### Task statement
Set out exactly every line of the entries below, starting at the line that holds "Task: Click the Drawing pencil icon" and stopping after the line that holds "Viewport: 1127px width, 801px height.".

### Supplied information
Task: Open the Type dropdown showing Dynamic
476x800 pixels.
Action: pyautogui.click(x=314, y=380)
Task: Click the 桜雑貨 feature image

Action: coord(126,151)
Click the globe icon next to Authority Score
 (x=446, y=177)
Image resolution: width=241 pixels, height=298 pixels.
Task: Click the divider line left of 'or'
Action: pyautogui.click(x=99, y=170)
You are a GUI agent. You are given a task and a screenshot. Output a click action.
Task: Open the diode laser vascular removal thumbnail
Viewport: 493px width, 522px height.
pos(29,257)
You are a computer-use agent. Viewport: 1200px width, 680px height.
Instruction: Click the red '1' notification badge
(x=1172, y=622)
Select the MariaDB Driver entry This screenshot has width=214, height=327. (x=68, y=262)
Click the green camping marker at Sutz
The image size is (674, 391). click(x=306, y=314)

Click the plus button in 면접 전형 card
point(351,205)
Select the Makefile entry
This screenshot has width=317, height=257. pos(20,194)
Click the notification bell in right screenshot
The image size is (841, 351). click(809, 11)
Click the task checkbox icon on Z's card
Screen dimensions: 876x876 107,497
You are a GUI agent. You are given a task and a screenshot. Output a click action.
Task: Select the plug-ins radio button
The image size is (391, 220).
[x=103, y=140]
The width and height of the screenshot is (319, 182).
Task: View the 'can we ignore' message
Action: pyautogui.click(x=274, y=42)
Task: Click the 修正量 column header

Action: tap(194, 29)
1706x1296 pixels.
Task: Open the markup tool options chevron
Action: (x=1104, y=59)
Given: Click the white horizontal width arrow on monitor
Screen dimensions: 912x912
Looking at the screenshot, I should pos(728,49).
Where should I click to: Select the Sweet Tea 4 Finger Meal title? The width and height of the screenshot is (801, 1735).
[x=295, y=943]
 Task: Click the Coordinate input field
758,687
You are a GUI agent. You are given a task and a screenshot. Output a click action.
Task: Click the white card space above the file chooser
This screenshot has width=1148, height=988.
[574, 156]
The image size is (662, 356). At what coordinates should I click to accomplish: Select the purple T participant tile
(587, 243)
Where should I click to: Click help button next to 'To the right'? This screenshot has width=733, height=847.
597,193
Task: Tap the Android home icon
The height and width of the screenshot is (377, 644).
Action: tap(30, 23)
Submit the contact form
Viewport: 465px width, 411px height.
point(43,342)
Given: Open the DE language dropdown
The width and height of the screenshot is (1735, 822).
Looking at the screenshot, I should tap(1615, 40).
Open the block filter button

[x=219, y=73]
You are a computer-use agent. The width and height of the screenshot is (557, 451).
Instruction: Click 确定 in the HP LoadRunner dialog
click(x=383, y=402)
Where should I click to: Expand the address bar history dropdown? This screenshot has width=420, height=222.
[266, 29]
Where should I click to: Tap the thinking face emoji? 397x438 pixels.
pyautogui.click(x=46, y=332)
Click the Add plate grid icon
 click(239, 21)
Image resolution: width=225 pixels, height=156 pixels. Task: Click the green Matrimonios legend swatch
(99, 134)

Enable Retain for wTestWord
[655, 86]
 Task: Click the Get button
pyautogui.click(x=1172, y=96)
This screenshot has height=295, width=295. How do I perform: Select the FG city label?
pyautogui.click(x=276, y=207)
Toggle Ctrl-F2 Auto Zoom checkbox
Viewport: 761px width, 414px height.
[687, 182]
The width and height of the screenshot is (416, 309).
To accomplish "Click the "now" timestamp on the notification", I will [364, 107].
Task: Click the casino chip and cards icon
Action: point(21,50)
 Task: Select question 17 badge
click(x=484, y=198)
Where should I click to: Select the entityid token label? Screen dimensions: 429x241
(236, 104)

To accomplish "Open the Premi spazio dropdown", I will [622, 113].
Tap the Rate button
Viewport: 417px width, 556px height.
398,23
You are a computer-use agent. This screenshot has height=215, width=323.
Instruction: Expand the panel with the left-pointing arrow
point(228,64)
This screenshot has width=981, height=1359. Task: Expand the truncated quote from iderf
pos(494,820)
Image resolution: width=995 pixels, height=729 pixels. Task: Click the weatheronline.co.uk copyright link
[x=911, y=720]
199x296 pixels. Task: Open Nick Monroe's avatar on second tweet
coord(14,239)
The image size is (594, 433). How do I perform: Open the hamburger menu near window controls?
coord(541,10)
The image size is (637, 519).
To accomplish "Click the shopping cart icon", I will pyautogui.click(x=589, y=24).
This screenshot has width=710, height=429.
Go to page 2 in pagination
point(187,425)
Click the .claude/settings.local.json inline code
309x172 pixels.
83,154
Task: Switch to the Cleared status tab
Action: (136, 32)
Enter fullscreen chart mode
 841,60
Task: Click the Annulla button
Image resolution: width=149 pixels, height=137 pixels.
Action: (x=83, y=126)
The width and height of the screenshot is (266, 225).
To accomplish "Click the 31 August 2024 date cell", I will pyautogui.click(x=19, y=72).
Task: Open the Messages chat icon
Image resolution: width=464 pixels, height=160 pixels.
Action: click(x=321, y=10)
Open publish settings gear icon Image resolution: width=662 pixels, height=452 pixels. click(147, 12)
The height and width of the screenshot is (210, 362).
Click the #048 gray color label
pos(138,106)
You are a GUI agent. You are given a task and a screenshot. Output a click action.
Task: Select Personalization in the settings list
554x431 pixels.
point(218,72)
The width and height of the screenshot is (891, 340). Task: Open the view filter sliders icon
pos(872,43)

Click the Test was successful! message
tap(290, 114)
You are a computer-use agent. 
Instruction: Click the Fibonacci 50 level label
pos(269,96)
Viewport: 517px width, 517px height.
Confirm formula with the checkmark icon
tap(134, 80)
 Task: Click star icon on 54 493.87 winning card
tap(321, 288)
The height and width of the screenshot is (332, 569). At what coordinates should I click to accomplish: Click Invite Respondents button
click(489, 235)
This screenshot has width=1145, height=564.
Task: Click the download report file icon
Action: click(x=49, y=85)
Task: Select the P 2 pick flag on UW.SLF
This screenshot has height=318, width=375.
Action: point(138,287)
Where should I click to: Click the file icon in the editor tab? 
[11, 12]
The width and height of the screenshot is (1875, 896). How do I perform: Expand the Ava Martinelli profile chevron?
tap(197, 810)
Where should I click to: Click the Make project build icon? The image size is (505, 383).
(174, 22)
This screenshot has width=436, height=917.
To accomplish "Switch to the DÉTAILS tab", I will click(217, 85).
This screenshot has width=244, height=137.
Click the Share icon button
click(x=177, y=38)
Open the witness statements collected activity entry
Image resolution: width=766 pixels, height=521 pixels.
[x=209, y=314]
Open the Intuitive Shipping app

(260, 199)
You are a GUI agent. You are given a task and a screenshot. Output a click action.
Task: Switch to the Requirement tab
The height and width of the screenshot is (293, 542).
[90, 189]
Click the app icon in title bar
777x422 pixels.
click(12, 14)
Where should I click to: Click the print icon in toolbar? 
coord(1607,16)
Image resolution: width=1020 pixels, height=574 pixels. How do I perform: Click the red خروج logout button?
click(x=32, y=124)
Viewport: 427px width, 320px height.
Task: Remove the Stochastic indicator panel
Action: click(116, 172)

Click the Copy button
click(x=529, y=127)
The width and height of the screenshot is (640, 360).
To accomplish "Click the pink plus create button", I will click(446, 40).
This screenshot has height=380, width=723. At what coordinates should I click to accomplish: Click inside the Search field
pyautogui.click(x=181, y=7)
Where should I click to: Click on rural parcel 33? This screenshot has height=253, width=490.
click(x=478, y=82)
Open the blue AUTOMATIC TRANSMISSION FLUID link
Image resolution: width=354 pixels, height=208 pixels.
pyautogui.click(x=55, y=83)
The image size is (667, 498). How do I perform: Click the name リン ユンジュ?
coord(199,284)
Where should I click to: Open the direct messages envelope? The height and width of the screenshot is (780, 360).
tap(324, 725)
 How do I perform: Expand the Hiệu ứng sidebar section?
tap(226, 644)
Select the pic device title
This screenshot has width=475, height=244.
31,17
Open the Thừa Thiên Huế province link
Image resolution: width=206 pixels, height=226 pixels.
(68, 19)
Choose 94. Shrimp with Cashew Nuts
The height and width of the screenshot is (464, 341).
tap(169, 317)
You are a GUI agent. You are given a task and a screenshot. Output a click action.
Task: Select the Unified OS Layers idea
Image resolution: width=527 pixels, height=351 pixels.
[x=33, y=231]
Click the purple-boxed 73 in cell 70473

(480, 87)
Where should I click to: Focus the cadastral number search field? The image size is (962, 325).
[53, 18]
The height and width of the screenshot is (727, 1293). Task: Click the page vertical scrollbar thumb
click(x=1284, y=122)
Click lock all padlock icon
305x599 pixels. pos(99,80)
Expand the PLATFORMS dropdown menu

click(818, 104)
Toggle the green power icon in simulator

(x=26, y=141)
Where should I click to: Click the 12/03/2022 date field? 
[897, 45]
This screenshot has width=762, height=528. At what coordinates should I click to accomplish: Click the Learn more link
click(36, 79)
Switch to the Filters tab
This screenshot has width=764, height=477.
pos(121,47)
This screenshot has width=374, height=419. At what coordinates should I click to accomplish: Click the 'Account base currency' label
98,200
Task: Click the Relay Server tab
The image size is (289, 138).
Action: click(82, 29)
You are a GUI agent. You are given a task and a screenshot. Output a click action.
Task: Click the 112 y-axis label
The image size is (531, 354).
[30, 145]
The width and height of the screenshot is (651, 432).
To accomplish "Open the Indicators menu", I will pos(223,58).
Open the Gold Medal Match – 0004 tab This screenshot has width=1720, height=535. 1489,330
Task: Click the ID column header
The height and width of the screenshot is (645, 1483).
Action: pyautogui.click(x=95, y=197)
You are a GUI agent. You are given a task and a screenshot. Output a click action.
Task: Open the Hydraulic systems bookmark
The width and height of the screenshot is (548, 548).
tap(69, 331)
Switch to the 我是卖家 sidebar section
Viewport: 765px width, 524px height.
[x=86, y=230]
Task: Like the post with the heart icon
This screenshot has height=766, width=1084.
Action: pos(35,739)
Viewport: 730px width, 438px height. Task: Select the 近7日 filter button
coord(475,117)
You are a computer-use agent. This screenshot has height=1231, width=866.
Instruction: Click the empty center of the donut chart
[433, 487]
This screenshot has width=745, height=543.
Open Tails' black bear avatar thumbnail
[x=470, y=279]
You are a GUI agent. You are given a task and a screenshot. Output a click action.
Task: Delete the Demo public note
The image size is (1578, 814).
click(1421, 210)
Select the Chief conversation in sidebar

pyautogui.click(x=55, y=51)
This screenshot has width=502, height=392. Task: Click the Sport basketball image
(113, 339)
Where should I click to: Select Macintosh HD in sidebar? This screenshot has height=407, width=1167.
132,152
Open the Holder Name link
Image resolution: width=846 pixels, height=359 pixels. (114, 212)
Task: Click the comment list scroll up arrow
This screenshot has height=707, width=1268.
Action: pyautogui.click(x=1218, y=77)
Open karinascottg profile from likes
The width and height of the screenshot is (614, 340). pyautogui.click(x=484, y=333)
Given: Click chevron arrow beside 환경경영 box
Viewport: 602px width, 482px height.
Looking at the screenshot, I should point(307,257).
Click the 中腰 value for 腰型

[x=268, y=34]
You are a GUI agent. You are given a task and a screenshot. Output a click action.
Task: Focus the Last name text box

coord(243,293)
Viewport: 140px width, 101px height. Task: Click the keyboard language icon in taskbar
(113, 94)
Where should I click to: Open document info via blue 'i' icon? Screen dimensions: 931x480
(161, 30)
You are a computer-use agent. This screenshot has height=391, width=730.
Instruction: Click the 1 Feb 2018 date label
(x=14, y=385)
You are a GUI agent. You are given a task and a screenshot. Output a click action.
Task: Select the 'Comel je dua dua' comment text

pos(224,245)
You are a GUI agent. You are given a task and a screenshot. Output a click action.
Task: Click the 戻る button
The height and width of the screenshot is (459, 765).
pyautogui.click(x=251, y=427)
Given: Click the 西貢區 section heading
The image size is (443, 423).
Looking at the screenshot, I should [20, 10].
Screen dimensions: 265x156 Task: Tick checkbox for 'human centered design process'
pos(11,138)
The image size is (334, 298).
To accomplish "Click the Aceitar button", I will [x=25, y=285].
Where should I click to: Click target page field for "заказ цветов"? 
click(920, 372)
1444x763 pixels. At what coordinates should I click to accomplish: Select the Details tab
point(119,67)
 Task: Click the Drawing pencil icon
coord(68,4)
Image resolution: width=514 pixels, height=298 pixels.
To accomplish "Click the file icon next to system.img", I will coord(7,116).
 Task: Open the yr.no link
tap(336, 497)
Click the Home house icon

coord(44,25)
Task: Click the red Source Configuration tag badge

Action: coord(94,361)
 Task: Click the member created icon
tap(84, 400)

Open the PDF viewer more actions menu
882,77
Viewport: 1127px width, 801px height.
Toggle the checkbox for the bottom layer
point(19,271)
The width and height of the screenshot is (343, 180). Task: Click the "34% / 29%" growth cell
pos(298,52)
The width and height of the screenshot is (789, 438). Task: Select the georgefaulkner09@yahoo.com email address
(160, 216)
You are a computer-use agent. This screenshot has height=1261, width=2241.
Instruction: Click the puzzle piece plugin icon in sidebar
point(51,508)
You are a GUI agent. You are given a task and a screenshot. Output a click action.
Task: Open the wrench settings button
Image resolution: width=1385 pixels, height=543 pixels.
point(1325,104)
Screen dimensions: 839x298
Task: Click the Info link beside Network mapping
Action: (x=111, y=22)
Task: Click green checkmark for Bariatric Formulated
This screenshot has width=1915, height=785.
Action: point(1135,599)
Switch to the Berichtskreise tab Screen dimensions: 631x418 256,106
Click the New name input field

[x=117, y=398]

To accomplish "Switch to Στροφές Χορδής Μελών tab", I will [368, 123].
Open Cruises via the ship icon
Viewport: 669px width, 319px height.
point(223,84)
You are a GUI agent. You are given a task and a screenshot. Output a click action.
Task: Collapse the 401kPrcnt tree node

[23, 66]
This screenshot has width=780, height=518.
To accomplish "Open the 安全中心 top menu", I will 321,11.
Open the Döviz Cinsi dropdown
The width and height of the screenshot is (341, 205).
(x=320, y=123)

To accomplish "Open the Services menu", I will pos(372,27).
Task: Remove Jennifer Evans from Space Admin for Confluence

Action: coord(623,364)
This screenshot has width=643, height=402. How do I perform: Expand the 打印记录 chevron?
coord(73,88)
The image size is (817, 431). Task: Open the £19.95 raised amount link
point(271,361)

### Exercise output
 Task: Click the Drawing pencil icon
coord(68,4)
Image resolution: width=514 pixels, height=298 pixels.
To accomplish "Click the file icon next to system.img", I will coord(7,116).
 Task: Open the yr.no link
tap(336, 497)
Click the Home house icon

coord(44,25)
Task: Click the red Source Configuration tag badge

Action: coord(94,361)
 Task: Click the member created icon
tap(84, 400)

Open the PDF viewer more actions menu
882,77
Viewport: 1127px width, 801px height.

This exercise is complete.